READING PASSAGE:
This course is designed to introduce formal logic to 7th graders.  Students will exercise syllogisms and inference to strengthen their ability to evaluate the validity of an argument.  Additionally, students will explore the nature of logic, with an emphasis on logical inquiry as a rational, and therefore, uniquely human pursuit. 

This class offers an opportunity to explore the world of art and creativity. The focus will be on drawing and painting, as well as exploring a variety of projects that challenge the imagination and lead to an understanding and appreciation of the expressive possibilities of art.

 

Prerequisite – students must be elected or appointed by the student body into their respective positions.

 

The ASB represents the entire TPS student body.  This course focuses on the skills necessary to become effective leaders both on campus and in their own community. The course will enhance leadership and organizational skills through exploration of what it means to be an effective group member and leader through planning and implementing activities, programs, and events for TPS students and faculty.   Students must maintain a 3.0 GPA.

 

This course is designed to give an introduction to drama including appropriate theatre terminology for stage, voice, movement, improvisation, acting, directing, technical aspects of production, historical theatre, and theatrical careers. The study of drama will be approached through study of text, active participation in projects, research, class discussion, interaction with professionals in the field, and classroom and public performance.

Health Education/Recreational Arts is a course designed to provide each student with the skills necessary to live the healthiest life possible.  The importance of balancing all aspects of life to achieve overall wellness will be a focus.  Classroom discussions are very prevalent and occur daily pertaining to the topic being covered.  The main goal of this class is to provide students with a solid foundation of concepts and skills that will enable them to live a physically and mentally healthy active lifestyle.

The Junior Choir (grades 7 and 8) is a beginner mixed-voice performing choir which studies and performs vocal music from many eras, genres, and countries in two or more parts.  Instruction includes elements of music theory, vocal technique, choral performance and music history.  Participation in at least four public concerts or festivals is required for this course.

 

Prerequisite – Instructor Approval Only

 

The Music Appreciation class studies the history of music as a timeline.  Each unit (Ancient, Medieval, Renaissance, Baroque, Classical, Romantic, 20th Century, Contemporary) focuses on important composers, musical works, concepts, and technological advances of the era. Students will also receive instruction in basic music theory and notation.  No prior experience in music is needed for this class.

This course is an exploration of the birth of the American Musical.  Students will explore musical theatre history and how this art form addressed a variety of issues in our culture as it developed. The course will identify and discuss the contributions of the major artists who have made a significant impact on the development of the American musical theatre. Students will not only study about the musical but experience firsthand the world of the musical performer. In addition, this course will provide coaching, information and expertise designed for the improvement of each student’s vocal preparation, audition skills and performance. Students in this class are expected to sing, on their own, with a partner, and in a group.

STUDY MATERIAL:

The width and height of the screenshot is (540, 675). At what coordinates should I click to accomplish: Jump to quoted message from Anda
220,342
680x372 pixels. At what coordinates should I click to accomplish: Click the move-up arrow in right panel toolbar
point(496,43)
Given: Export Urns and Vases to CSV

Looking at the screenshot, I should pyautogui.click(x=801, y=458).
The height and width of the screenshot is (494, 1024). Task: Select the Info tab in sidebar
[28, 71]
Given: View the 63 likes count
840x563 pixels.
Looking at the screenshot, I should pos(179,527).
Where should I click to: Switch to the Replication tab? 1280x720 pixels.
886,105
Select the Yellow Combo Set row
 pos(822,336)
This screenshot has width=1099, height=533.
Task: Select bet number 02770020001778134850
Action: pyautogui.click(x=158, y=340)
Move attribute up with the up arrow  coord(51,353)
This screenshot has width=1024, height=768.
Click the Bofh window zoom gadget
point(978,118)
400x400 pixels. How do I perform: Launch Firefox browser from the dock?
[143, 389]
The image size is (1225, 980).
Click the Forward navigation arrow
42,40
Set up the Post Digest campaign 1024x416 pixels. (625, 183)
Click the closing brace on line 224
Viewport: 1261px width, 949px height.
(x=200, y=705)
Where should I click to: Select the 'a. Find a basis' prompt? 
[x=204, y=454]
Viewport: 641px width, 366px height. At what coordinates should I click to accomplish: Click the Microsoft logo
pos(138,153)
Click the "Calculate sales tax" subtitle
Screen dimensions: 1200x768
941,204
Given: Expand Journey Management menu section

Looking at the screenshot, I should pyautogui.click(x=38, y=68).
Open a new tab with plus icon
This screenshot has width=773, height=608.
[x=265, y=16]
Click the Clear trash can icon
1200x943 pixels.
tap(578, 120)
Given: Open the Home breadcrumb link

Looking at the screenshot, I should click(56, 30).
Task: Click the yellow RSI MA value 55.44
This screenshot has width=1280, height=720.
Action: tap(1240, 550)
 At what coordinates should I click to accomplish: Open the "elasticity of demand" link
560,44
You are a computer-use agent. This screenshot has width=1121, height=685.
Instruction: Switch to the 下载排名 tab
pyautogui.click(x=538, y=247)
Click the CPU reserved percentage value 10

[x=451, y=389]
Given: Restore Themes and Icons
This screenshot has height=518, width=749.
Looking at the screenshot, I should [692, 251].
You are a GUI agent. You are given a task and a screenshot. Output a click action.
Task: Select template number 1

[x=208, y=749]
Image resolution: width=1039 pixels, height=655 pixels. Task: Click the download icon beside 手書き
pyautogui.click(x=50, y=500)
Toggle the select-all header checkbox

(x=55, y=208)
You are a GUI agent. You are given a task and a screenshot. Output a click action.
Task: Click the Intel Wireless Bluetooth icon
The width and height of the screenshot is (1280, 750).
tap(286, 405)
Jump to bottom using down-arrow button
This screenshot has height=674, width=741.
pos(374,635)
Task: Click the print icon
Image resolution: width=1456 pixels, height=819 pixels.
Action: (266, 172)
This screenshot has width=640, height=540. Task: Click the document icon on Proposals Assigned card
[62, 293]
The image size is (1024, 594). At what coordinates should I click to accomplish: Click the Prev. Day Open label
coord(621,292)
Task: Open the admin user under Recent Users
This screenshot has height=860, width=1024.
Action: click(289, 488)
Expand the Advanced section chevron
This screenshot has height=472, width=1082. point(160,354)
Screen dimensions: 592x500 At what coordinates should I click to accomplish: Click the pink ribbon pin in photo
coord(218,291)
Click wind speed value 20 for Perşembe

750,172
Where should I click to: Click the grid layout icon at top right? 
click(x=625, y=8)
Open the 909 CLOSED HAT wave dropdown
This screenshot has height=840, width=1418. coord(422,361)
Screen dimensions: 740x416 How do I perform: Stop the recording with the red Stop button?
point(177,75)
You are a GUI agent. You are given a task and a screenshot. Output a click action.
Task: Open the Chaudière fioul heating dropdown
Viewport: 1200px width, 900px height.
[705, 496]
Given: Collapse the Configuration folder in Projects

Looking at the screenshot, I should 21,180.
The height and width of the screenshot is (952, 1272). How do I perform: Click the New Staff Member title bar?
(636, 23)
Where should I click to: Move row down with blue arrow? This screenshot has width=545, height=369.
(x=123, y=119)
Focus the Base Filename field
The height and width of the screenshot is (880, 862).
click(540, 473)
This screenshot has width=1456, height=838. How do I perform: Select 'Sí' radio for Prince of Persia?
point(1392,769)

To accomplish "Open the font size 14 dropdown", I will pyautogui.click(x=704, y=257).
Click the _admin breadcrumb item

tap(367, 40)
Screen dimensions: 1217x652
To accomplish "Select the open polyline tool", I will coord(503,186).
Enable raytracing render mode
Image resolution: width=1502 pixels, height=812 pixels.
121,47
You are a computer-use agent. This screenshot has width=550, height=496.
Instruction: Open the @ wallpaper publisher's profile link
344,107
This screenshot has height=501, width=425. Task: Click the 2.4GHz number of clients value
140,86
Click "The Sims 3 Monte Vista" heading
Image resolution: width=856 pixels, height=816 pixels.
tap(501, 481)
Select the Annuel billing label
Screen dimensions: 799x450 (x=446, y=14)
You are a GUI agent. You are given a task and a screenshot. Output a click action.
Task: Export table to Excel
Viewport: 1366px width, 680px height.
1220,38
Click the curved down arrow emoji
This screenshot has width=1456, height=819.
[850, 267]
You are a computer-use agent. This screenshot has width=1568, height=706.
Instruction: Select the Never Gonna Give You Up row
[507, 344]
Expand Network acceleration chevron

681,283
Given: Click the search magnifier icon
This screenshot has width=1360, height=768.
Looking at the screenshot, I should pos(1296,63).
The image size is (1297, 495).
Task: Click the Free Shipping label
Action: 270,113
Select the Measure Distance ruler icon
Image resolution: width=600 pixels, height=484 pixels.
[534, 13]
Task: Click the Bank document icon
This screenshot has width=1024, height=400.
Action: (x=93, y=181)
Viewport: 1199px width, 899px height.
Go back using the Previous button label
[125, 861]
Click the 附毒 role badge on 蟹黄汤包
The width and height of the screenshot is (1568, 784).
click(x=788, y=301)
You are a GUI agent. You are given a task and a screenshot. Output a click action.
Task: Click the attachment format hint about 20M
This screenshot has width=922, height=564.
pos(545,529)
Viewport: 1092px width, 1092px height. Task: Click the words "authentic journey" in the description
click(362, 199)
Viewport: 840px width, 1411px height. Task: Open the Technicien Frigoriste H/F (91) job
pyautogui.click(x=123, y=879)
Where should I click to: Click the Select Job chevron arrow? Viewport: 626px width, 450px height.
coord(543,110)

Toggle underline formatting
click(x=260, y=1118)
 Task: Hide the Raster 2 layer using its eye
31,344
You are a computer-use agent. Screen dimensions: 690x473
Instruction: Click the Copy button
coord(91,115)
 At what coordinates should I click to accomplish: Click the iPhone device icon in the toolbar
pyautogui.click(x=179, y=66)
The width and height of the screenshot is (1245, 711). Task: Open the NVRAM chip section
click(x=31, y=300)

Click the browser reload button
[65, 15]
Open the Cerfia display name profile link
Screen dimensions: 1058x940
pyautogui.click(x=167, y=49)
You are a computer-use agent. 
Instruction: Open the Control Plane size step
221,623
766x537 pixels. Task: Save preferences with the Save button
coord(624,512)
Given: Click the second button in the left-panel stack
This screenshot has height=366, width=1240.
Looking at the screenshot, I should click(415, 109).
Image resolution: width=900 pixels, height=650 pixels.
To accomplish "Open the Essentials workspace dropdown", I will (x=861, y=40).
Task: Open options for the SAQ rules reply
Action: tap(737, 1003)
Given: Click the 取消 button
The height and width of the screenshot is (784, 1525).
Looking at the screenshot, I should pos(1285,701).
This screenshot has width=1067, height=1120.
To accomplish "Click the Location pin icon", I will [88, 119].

YOUR ASSIGNMENT: Please extend the school course descriptions above, picking up right after the final sentence of the entry on the American Musical.

TASK RESULT:
High School Electives

Note: Additional years beyond the UC/CSU requirements of visual/performing arts, history, advanced math, lab science, and foreign language can be used for college prep elective credits.

The following courses are approved as college prep electives.

Prerequisite: Completion of 9th and 10th grade English course with B- or higher.

 

The Advanced Placement Psychology course is designed to introduce students to the systematic and scientific study of the behavior and mental processes of human beings and other animals. While considering the psychologists and studies that have shaped the field, students explore and apply psychological theories, key concepts, and phenomena associated with the course objectives.  Throughout the course, students employ psychological research methods, including ethical considerations, as they use the scientific method, analyze bias, evaluate claims and evidence, and effectively communicate ideas. 

Prerequisite: Open to students in grades 11 and 12 only a B or higher in the prior year English course.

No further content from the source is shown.